It is an Opus-class model, but faster, more token-efficient and lower cost.
SpaceXAI is also publicly conceding where it sits. Axios, summarizing the launch, reported that the company “outperforms some OpenAI and Anthropic models on speed, price and performance, but not the largest, latest models from those competitors,” and that Musk “expects to beat and exceed those models soon.” The model is served at 80 tokens per second, and the company notes the speed combined with token efficiency is what produces the lower per-task cost.
- DeepSWE 1.0 (pass@1): 62.0%
- SWE Marathon resolution rate (pass@1): 29.0%
- Served at 80 TPS
- Output tokens per SWE Bench Pro task: 15,954 (about 4.2× fewer than Opus 4.8 max)
The Trade Behind the Colossus Compute
SpaceXAI built Grok 4.5 on Colossus, the company’s GPU cluster, training across tens of thousands of NVIDIA GB300 GPUs according to the launch page. The four-line pitch SpaceX posted when it announced the April framework was that the deal couples Cursor’s leading product with “SpaceX’s million H100 equivalent Colossus training supercomputer.”

_Task statement_: Could you write the next part of the Grok 4.5 launch article, picking up right after its final sentence? The material that comes next has nothing to do with this.

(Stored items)
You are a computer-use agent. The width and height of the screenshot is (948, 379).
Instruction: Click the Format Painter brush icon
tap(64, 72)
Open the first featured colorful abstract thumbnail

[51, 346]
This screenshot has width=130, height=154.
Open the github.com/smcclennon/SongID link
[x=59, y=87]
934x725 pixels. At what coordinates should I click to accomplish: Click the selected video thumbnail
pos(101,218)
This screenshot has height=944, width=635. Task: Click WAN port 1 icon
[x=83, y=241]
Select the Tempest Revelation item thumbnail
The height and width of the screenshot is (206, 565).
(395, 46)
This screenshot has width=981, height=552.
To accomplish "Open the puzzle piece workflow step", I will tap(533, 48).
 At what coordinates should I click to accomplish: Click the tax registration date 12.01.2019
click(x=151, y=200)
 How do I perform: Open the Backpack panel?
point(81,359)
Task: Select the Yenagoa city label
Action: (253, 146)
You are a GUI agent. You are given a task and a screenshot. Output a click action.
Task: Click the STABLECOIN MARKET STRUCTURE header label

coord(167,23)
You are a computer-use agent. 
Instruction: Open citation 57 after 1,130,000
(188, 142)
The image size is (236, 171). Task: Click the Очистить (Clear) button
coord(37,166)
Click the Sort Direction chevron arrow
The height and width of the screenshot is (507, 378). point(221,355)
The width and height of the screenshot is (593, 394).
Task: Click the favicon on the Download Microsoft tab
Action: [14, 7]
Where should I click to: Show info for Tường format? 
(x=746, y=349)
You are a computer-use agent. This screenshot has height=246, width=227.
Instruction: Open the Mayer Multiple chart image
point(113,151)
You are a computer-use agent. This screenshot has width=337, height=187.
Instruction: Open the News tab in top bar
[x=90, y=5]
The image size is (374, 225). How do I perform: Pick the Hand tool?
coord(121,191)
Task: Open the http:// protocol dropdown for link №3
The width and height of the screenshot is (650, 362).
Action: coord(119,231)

_Task output_:
That same compute is being rented out to rivals. Axios reported on launch day that Grok 4.5 “was trained using the same compute capacity SpaceXAI is leasing to its competitors Anthropic and Google.” The Globe and Mail, working from the S-1 filing SpaceX filed around its IPO, put dollar figures on those leases: Anthropic pays SpaceX $1.25 billion per month for Colossus 1 access through May 2029; Alphabet pays $920 million per month from October 2026 through June 2029. SpaceX’s 2025 capital expenditures on AI were $12.7 billion, more than three times its space and connectivity segments combined.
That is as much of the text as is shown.